■ **CONSIGNE**
Relevez toutes les puissances en mégawatts (MW) citées dans le texte sur l'électricité à Gaza.

■ **EXTRAIT SOURCE**
• • • • •

À propos de cet article, la première question soulevée par les analystes a trait au fait qu’il omet d’autres installations dangereuses, telles que certaines usines chimiques ou installations pétrolières. Tandis que d'autres – plus idéalistes - jugent nécessaire d'inclure les centrales de production d'énergie électrique : ce qu'évidemment, les stratèges militaires refusent. La question est posée : étant donné ces effets sur les non-combattants, est-ce que les installations d'énergie électrique sont des cibles militaires légitimes ?


PALESTINE : GAZA


La bande sous contrôle palestinien de Gaza est alimentée par trois sources d’électricité distinctes : Israël, l’Egypte, et sa propre centrale. Un total de 282 MW. Un chiffre déjà en-deçà des besoins de Gaza fixés à 350 MW pour «fonctionner» normalement. Ces trois sources cumulées offrent donc une couverture théorique de 80% des besoins de Gaza. Première source d’électricité, la centrale de Gaza offre une capacité totale de 217 MW, produits à partir de carburant liquide. Mais sa production dans les années 2000 n’a jamais dépassé les 140 MW. Avant d’être frappée par la stratégie d'Israël de priver d'électricité, le plus durablement possible les populations civiles.

• • • • •

■ **DONNÉES DISPONIBLES**
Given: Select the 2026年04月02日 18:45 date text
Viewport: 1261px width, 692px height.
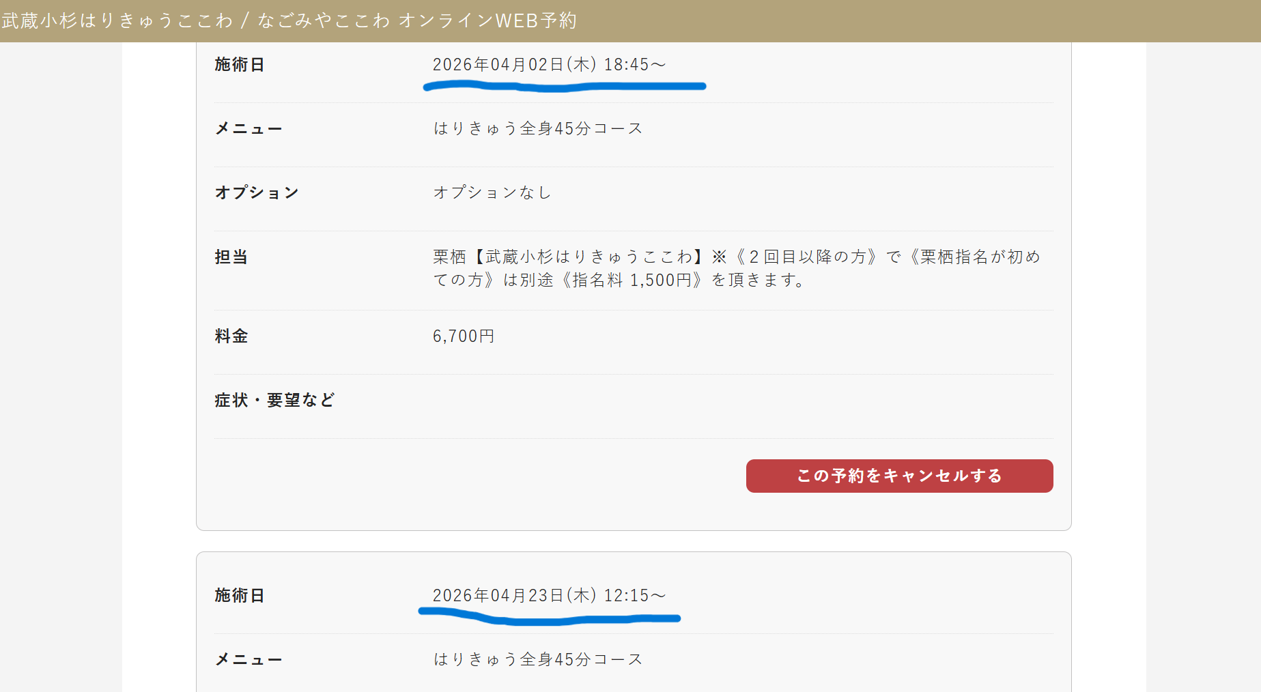Looking at the screenshot, I should pos(549,65).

• • • • •

■ **RÉPONSE**
282 MW, 350 MW, 217 MW, 140 MW